The Road Ahead for the Automotive Industry
By Amelia Frank
COVID-19 has forever changed the way consumers and suppliers interact and think. The pandemic has increased unemployment, caused supply chain disruptions, accelerated automation, and changed consumer behavior. Virtually every industry has faced repercussions of the virus, but the automotive industry in particular has faced countless problems. The automotive industry employs 59 million people worldwide, and contributes an estimated $5.5 trillion to the global economy. The industry has been forced to lay off thousands of workers due to the pandemic. Additionally, the supply chains that the OEM’s (original equipment manufacturers) have relied on have been broken. A shortage of Chinese and European made parts have had a consequential effect on global production. So the question remains; how can the automotive industry survive this period of economic decline and end up thriving post-pandemic?
Empirically, the industry has thrived during similar crises. In the midst of the 2008–2009 recession, 64 million new light vehicles were sold globally. This includes cars, motorcycles and lightweight trucks In 2019, nearly 90 million vehicles were sold, with China emerging as the largest automotive market in the world, despite a slowdown in the region from 2017 to 2019. The industry even thrived during the SARS virus; “Based on experiences from SARS, however, automakers actually recovered the fastest from the short-term interruption and reported record-high sales numbers after the emergency period. The logic behind this is simple — when people find commuting with public transportation is not safe enough, their demand for automobiles will be ‘released’.”

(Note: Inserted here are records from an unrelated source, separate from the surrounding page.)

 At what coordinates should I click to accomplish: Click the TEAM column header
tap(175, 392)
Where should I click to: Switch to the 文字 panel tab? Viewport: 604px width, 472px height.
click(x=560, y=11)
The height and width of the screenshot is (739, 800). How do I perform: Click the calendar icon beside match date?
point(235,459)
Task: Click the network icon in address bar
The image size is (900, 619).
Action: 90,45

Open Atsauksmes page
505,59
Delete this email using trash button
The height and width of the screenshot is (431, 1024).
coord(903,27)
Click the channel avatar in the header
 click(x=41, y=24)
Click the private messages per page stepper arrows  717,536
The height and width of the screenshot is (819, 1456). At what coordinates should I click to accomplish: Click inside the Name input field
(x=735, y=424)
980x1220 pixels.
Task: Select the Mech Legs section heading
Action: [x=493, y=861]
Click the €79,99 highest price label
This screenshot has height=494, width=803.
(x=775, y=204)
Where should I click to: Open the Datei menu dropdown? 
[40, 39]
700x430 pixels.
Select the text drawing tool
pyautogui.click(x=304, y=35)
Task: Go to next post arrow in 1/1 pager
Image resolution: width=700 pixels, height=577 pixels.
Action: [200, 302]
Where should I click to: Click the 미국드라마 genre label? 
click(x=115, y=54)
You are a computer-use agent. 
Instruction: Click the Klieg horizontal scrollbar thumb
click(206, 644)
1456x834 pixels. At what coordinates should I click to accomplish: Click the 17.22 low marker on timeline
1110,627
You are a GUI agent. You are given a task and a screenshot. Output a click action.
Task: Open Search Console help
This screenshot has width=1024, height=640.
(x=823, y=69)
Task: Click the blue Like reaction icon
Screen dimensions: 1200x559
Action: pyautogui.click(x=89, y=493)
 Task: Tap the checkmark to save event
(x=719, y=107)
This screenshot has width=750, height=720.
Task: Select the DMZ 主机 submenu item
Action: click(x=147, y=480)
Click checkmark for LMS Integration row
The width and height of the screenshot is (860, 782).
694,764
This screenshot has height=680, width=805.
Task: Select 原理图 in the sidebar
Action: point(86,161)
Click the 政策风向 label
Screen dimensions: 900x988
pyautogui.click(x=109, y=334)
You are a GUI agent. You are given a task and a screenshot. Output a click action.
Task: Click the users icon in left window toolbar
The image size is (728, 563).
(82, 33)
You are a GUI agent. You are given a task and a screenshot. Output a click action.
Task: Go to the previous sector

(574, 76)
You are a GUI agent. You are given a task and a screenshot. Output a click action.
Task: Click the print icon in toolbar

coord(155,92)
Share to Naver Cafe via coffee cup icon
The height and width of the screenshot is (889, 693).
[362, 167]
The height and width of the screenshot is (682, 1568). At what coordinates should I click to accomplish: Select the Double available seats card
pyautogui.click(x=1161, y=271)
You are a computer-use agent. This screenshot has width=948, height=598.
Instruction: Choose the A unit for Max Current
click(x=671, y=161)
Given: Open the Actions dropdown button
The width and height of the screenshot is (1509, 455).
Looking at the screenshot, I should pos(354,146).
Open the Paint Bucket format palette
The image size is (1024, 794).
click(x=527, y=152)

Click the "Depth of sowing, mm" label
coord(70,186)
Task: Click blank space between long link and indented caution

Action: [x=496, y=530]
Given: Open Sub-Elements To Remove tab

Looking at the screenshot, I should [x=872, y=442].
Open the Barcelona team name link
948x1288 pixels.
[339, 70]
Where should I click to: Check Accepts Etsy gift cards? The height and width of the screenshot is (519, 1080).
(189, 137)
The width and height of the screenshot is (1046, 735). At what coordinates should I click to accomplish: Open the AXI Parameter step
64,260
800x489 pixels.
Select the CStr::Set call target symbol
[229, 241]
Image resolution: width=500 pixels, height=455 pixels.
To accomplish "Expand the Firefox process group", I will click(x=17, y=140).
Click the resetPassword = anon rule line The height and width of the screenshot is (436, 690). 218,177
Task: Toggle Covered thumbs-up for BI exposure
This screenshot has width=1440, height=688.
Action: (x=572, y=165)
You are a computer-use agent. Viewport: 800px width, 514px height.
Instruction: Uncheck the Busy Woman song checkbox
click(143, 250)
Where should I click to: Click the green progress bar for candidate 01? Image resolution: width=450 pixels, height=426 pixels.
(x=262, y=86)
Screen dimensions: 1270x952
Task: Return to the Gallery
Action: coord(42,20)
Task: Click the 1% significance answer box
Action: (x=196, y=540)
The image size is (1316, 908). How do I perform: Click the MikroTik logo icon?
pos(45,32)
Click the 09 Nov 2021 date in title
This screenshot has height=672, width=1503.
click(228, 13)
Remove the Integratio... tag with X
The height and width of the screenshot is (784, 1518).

The industry is rapidly adapting to COVID-19 in order to better serve customers and profit in a time of uncertainty. Prior to the pandemic, many car companies were hesitant to offer flexible purchasing processes. Most dealerships profited from in-person service and preferred establishing long term customer relationships. For these reasons, many companies chose not to move towards digitized sales and customer interaction, even though the technology was available and, in some cases, preferred. Now, online sales are booming. “A new study by Frost & Sullivan estimates that almost 825,000 new vehicles were sold online globally in 2019, either through online financing or by making a part payment online. By 2025, it is estimated that 6 million vehicles will be sold through online platforms.”Many smaller companies face the issue of lobbying groups and pre-existing laws dictating that franchises are restricted from selling online and delivering.
In terms of selling and producing cars, this virus is simply breaking the surface of what is considered the norm. Competition is and will always be a push for innovation. As of now Mercedes Benz, Jaguar Land Rover, Daimler, Peugeot, Citroen, Hyundai, Ford and many other companies have launched sales programs on their official websites, selling cars directly or through their dealerships. Even if the virus is only temporary, the billions of dollars these companies are spending to build up entirely new online platforms and nationwide supply chains will create long-lasting competitive innovation. However, the industry still has a long way to go in personalizing the automotive online retail model and incorporating more responsive communication. Even if more companies do more selling online, showrooms and physical dealerships will not be shut down. Rather, their central purpose will change. Consumers will still want to test drive cars and in the case where this changes, these spaces would offer a place to pick up purchased cars.
In addition to moving online, the pandemic has caused many car manufacturers to rethink their reliance on global supply chains. Companies that were heavily reliant on factory production in China have been hit the hardest. The global automotive industry imports more than $34 billion in motor parts from China annually. Alongside manufacturing parts, China represents one of the largest markets for automotive sales, and in February sales dropped 80%.
The impact of the virus is two fold: a halt in production for any company reliant on Chinese production and, for many manufactures, a re-analysis of revenue and cost cutting. A quote by Sarah Rathke, a lawyer specializing in supply chain disputes, explains; “Already tight margins, sole reliance on OEM production, and a precipitous corona-related market drop expose suppliers to significant risk for which they should be proactive. Indeed, the domino effect of plant closures and supply shortages across the extended supply network can quickly lead to significant supply chain disruption.” Companies are now forced to make decisions solely based on available products and materials, which is a position no one wants to be in. Given how detrimental these supply chain disruptions have been, it is in every manufacturer’s best interest to invest in more locally sourced parts. Virtually every American assembly plant that is dependent on auto parts produced in China has to find an alternative to such heavy reliance on global supply chains. Nissan, Daimler, Toyota, BMW, Honda, Renault, Volkswagen and many other automakers have suspended production in Europe and permanently closed plants and factories there.
This pandemic has hit every part of the automotive industry. But this disruption can also be thought of as an opportunity to improve such a fragile system. In a post pandemic world, car companies are selling more and more cars online and profiting off of efficiency and customer satisfaction. Manufacturers are purchasing more locally sourced auto parts and helping small businesses. While in the short term companies face challenges, this period of uncertainty brings change and innovation in the long term.